* _Your objective_
Your reply must consist of the data below, reproduced character for character.

Information Start Marker

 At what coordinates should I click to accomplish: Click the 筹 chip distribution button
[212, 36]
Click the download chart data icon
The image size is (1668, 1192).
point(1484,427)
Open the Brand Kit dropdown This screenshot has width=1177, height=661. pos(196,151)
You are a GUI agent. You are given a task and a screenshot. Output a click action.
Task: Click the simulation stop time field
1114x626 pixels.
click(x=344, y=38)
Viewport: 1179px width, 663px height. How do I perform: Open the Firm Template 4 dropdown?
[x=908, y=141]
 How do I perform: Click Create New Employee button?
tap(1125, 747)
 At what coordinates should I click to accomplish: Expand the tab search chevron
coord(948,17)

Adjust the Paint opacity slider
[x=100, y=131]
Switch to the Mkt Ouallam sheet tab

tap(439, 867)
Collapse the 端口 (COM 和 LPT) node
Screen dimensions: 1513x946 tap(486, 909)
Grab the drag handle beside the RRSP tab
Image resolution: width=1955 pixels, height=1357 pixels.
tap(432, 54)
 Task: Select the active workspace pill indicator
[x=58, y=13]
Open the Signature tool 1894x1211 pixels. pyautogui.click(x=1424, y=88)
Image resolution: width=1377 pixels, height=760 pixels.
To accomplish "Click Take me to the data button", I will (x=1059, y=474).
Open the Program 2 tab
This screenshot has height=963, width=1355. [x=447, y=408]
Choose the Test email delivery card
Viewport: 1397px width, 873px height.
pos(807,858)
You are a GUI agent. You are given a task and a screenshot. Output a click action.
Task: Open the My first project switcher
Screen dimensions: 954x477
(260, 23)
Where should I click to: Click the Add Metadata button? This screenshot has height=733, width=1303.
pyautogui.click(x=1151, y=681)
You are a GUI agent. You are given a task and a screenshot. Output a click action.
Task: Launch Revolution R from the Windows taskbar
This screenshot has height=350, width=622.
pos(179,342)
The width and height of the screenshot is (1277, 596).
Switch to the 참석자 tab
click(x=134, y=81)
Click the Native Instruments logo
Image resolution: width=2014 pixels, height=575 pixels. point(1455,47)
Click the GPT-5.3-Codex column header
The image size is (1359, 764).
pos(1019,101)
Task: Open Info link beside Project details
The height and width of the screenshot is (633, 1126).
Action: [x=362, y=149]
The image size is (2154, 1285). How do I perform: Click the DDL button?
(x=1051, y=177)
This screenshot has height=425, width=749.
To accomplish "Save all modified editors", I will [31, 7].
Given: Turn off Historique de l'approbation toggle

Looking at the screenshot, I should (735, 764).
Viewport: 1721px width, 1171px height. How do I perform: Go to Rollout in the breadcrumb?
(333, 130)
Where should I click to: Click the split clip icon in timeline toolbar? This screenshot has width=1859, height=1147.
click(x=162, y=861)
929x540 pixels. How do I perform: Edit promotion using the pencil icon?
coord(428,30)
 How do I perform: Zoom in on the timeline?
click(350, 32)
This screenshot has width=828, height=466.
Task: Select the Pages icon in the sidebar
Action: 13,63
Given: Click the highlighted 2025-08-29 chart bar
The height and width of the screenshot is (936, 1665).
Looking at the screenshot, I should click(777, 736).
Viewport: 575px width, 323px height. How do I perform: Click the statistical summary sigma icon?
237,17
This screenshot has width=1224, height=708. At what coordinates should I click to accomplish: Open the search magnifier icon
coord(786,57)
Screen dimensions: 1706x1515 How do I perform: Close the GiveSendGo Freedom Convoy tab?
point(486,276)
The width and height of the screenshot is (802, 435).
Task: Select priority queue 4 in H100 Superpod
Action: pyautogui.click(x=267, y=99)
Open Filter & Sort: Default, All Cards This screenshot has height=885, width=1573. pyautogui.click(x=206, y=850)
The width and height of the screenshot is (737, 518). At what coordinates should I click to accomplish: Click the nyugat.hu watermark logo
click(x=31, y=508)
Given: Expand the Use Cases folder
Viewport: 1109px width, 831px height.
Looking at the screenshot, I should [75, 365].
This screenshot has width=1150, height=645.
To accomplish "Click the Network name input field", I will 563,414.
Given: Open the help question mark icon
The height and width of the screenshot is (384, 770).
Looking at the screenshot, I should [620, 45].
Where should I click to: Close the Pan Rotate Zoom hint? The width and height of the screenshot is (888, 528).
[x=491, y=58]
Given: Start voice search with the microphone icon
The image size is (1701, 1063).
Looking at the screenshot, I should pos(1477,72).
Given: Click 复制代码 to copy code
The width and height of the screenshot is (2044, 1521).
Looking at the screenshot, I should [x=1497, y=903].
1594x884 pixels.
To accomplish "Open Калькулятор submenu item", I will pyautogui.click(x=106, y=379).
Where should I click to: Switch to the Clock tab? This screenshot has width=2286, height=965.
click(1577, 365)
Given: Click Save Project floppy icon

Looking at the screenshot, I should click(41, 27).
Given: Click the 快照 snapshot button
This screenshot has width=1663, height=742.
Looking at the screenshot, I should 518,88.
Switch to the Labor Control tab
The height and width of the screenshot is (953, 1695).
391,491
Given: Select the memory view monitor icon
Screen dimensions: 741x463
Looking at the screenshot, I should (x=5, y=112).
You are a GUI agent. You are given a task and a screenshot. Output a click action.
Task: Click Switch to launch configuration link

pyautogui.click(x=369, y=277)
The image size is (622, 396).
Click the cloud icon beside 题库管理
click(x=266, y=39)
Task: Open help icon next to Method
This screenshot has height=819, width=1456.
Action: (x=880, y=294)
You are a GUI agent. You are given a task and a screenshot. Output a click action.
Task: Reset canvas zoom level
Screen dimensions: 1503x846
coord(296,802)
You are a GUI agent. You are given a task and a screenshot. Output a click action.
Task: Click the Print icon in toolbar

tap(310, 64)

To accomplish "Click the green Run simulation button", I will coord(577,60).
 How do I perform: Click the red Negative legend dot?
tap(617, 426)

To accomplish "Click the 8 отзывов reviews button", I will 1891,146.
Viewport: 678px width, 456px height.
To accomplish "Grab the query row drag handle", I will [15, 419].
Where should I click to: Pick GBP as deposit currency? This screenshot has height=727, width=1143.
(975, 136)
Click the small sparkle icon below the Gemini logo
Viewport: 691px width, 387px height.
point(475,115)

Information End Marker

* _Task output_
 At what coordinates should I click to accomplish: Click the 筹 chip distribution button
[212, 36]
Click the download chart data icon
The image size is (1668, 1192).
point(1484,427)
Open the Brand Kit dropdown This screenshot has width=1177, height=661. pos(196,151)
You are a GUI agent. You are given a task and a screenshot. Output a click action.
Task: Click the simulation stop time field
1114x626 pixels.
click(x=344, y=38)
Viewport: 1179px width, 663px height. How do I perform: Open the Firm Template 4 dropdown?
[x=908, y=141]
 How do I perform: Click Create New Employee button?
tap(1125, 747)
 At what coordinates should I click to accomplish: Expand the tab search chevron
coord(948,17)

Adjust the Paint opacity slider
[x=100, y=131]
Switch to the Mkt Ouallam sheet tab

tap(439, 867)
Collapse the 端口 (COM 和 LPT) node
Screen dimensions: 1513x946 tap(486, 909)
Grab the drag handle beside the RRSP tab
Image resolution: width=1955 pixels, height=1357 pixels.
tap(432, 54)
 Task: Select the active workspace pill indicator
[x=58, y=13]
Open the Signature tool 1894x1211 pixels. pyautogui.click(x=1424, y=88)
Image resolution: width=1377 pixels, height=760 pixels.
To accomplish "Click Take me to the data button", I will (x=1059, y=474).
Open the Program 2 tab
This screenshot has height=963, width=1355. [x=447, y=408]
Choose the Test email delivery card
Viewport: 1397px width, 873px height.
pos(807,858)
You are a GUI agent. You are given a task and a screenshot. Output a click action.
Task: Open the My first project switcher
Screen dimensions: 954x477
(260, 23)
Where should I click to: Click the Add Metadata button? This screenshot has height=733, width=1303.
pyautogui.click(x=1151, y=681)
You are a GUI agent. You are given a task and a screenshot. Output a click action.
Task: Launch Revolution R from the Windows taskbar
This screenshot has height=350, width=622.
pos(179,342)
The width and height of the screenshot is (1277, 596).
Switch to the 참석자 tab
click(x=134, y=81)
Click the Native Instruments logo
Image resolution: width=2014 pixels, height=575 pixels. point(1455,47)
Click the GPT-5.3-Codex column header
The image size is (1359, 764).
pos(1019,101)
Task: Open Info link beside Project details
The height and width of the screenshot is (633, 1126).
Action: [x=362, y=149]
The image size is (2154, 1285). How do I perform: Click the DDL button?
(x=1051, y=177)
This screenshot has height=425, width=749.
To accomplish "Save all modified editors", I will [31, 7].
Given: Turn off Historique de l'approbation toggle

Looking at the screenshot, I should (735, 764).
Viewport: 1721px width, 1171px height. How do I perform: Go to Rollout in the breadcrumb?
(333, 130)
Where should I click to: Click the split clip icon in timeline toolbar? This screenshot has width=1859, height=1147.
click(x=162, y=861)
929x540 pixels. How do I perform: Edit promotion using the pencil icon?
coord(428,30)
 How do I perform: Zoom in on the timeline?
click(350, 32)
This screenshot has width=828, height=466.
Task: Select the Pages icon in the sidebar
Action: 13,63
Given: Click the highlighted 2025-08-29 chart bar
The height and width of the screenshot is (936, 1665).
Looking at the screenshot, I should click(777, 736).
Viewport: 575px width, 323px height. How do I perform: Click the statistical summary sigma icon?
237,17
This screenshot has width=1224, height=708. At what coordinates should I click to accomplish: Open the search magnifier icon
coord(786,57)
Screen dimensions: 1706x1515 How do I perform: Close the GiveSendGo Freedom Convoy tab?
point(486,276)
The width and height of the screenshot is (802, 435).
Task: Select priority queue 4 in H100 Superpod
Action: pyautogui.click(x=267, y=99)
Open Filter & Sort: Default, All Cards This screenshot has height=885, width=1573. pyautogui.click(x=206, y=850)
The width and height of the screenshot is (737, 518). At what coordinates should I click to accomplish: Click the nyugat.hu watermark logo
click(x=31, y=508)
Given: Expand the Use Cases folder
Viewport: 1109px width, 831px height.
Looking at the screenshot, I should [75, 365].
This screenshot has width=1150, height=645.
To accomplish "Click the Network name input field", I will 563,414.
Given: Open the help question mark icon
The height and width of the screenshot is (384, 770).
Looking at the screenshot, I should [620, 45].
Where should I click to: Close the Pan Rotate Zoom hint? The width and height of the screenshot is (888, 528).
[x=491, y=58]
Given: Start voice search with the microphone icon
The image size is (1701, 1063).
Looking at the screenshot, I should pos(1477,72).
Given: Click 复制代码 to copy code
The width and height of the screenshot is (2044, 1521).
Looking at the screenshot, I should [x=1497, y=903].
1594x884 pixels.
To accomplish "Open Калькулятор submenu item", I will pyautogui.click(x=106, y=379).
Where should I click to: Switch to the Clock tab? This screenshot has width=2286, height=965.
click(1577, 365)
Given: Click Save Project floppy icon

Looking at the screenshot, I should click(41, 27).
Given: Click the 快照 snapshot button
This screenshot has width=1663, height=742.
Looking at the screenshot, I should 518,88.
Switch to the Labor Control tab
The height and width of the screenshot is (953, 1695).
391,491
Given: Select the memory view monitor icon
Screen dimensions: 741x463
Looking at the screenshot, I should (x=5, y=112).
You are a GUI agent. You are given a task and a screenshot. Output a click action.
Task: Click Switch to launch configuration link

pyautogui.click(x=369, y=277)
The image size is (622, 396).
Click the cloud icon beside 题库管理
click(x=266, y=39)
Task: Open help icon next to Method
This screenshot has height=819, width=1456.
Action: (x=880, y=294)
You are a GUI agent. You are given a task and a screenshot. Output a click action.
Task: Reset canvas zoom level
Screen dimensions: 1503x846
coord(296,802)
You are a GUI agent. You are given a task and a screenshot. Output a click action.
Task: Click the Print icon in toolbar

tap(310, 64)

To accomplish "Click the green Run simulation button", I will coord(577,60).
 How do I perform: Click the red Negative legend dot?
tap(617, 426)

To accomplish "Click the 8 отзывов reviews button", I will 1891,146.
Viewport: 678px width, 456px height.
To accomplish "Grab the query row drag handle", I will [15, 419].
Where should I click to: Pick GBP as deposit currency? This screenshot has height=727, width=1143.
(975, 136)
Click the small sparkle icon below the Gemini logo
Viewport: 691px width, 387px height.
point(475,115)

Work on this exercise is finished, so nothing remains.